- _EXCERTO_
Filme de João
Maia e Fernando
Pires, leio na Revista do Expresso, E, de 17/8/19.
Fui ver, na quinta à tarde, com a minha irmã, generosidade sua, num dos cinemas
do Cascais Shopping. Há quantos anos não ia ao cinema! “Foi há vinte? Há trinta? Nem eu sei já quando…” O certo é que
muitos filmes que fizeram época, já os tenho visto na televisão, satisfazendo
plenamente as minhas ânsias de evasão… Mas António
Variações é um cantor de génio, compositor e intérprete também.
De génio, como a Amália, que também
o foi e que ele amou, de pequenino, a proposta da minha irmã era irrecusável.

- _CONJUNTO DE REGISTOS_
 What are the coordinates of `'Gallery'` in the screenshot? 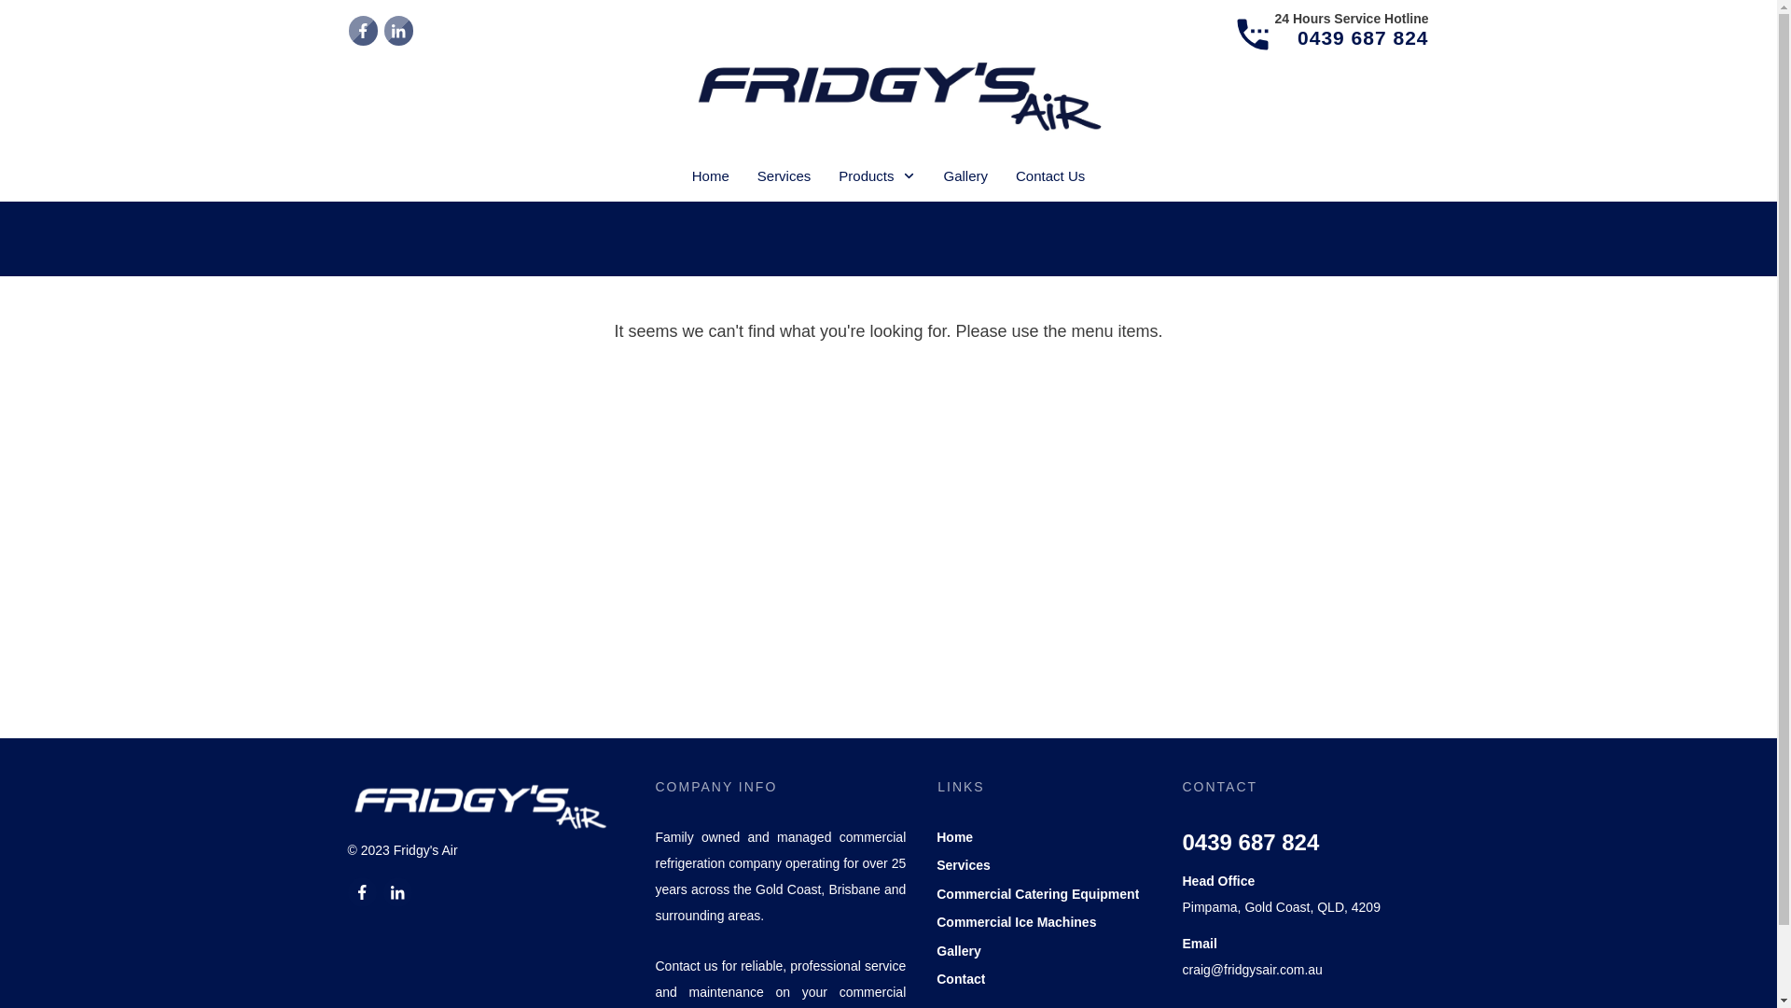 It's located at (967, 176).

...

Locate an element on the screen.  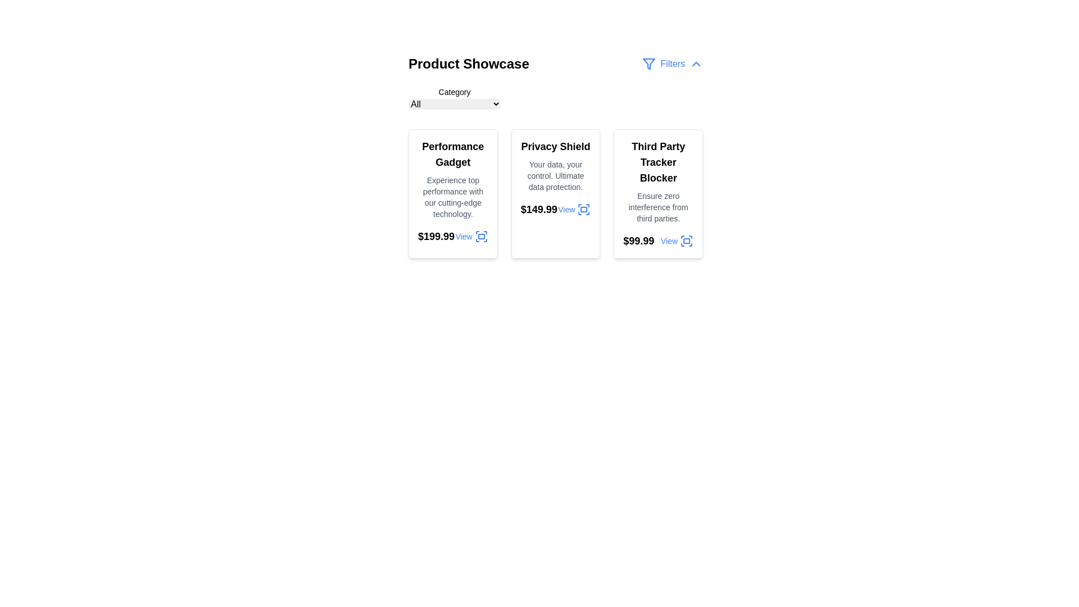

- _TAREFAS E EXERCÍCIOS_
**A)** Segundo o excerto, em que local ficava o cinema onde foi visto o filme?
**B)** Cite do excerto o trecho entre “Filme de João” e “e intérprete também.”, inclusive.

- _RESPOSTAS POR TAREFA_
**A)** Num dos cinemas do Cascais Shopping.

**B)**
Filme de João
Maia e Fernando
Pires, leio na Revista do Expresso, E, de 17/8/19.
Fui ver, na quinta à tarde, com a minha irmã, generosidade sua, num dos cinemas
do Cascais Shopping. Há quantos anos não ia ao cinema! “Foi há vinte? Há trinta? Nem eu sei já quando…” O certo é que
muitos filmes que fizeram época, já os tenho visto na televisão, satisfazendo
plenamente as minhas ânsias de evasão… Mas António
Variações é um cantor de génio, compositor e intérprete também.